The acting head of U.S. Customs and Border Protection said Thursday that a new rule virtually ending asylum protections for Central American migrants is actually starting out as a small “pilot.”

The new asylum rule that went into effect earlier this week is supposed to make any migrants who pass through another country on their way to the U.S. ineligible for asylum, with few exceptions. Migrants are expected to first apply in the country they passed through. The rule is part of the Trump administration’s efforts to reduce the number of people crossing the U.S.-Mexico border.

In an interview Thursday on NPR’s “All Things Considered,” Acting CBP Commissioner Mark Morgan said the rule is currently only being applied at two Border Patrol stations in Texas’ Rio Grande Valley, a significant change from what the Trump administration was advertising.

“Although the new federal regulation allows us to apply that to all 2,000 miles along the southwest border, we’re not going to do that,” Morgan said. “We’re really piloting it in just one location.”

Morgan also told NPR that he doubts the courts would even allow the rule to proceed, citing two federal lawsuits seeking to block the regulation.

“We’re actually anticipating the … regulation will be enjoined,” he said to NPR. “And then we’ll have to go from there, as, unfortunately, many times this happens.”

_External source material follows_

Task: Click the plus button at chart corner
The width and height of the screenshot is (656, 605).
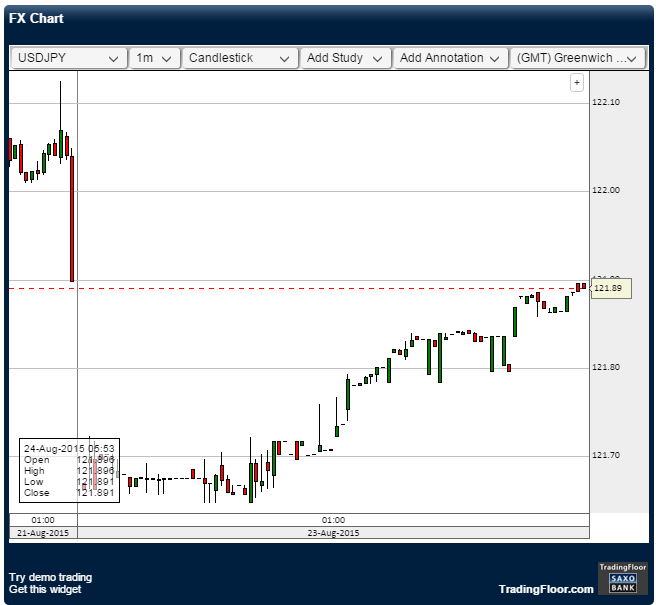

The American Civil Liberties Union filed one of those lawsuits against the Trump administration in U.S. District Court in San Francisco, alleging the rule “clearly violates domestic and international law.” Two immigration advocacy organizations filed the second suit, as well as a motion for a temporary restraining order and preliminary injunction.

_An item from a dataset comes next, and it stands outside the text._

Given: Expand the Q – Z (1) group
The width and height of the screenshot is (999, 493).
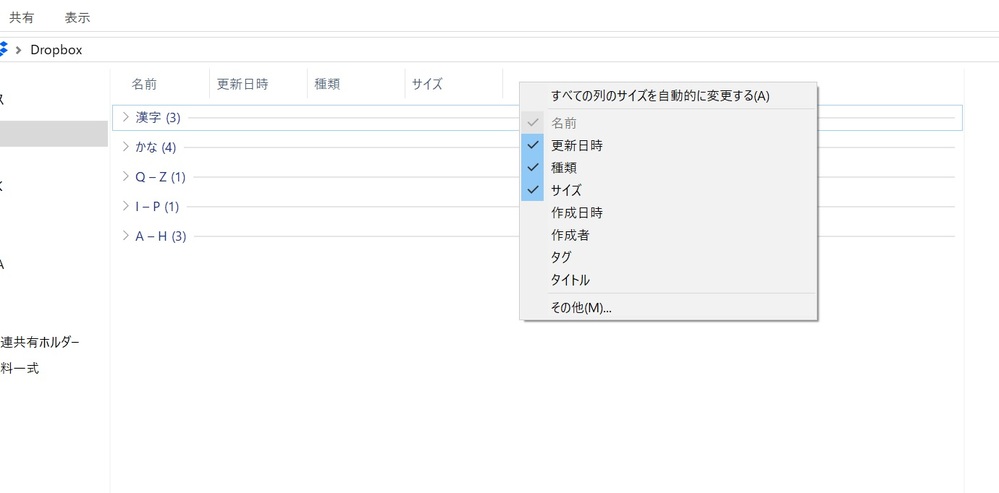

U.S. law allows migrants to request asylum regardless of how they arrive in the country, with the exception of migrants who come through a country the U.S. considers “safe.” Currently, Canada is the only country the U.S. legally recognizes as a “safe third country.”

Morgan was acting director of Immigration and Customs Enforcement before the White House appointed him to lead the agency currently detaining thousands of migrant children. Morgan led the Border Patrol for the last four months of the Obama administration but lost the position within days of Trump’s inauguration.

On Thursday, Acting Homeland Security Secretary Kevin McAleenan testified to the House Oversight Committee that there has been a 28% drop in the number of migrants detained at the southern border in the last month, a statistic the agency originally announced earlier this month. Border officials have been operating under Trump’s “Remain in Mexico” policy, which allows the federal government to force asylum-seekers back across the border while they wait for their applications to be processed.

McAleenan also declined to say Thursday whether agents who were in a secret Border Patrol Facebook group, which had offensive images of Democrats and mocked migrants, are still on duty at the border. The DHS chief told Congress that the CBP Office of Professional Responsibility is investigating the situation and denied there is a culture of dehumanization at the agency.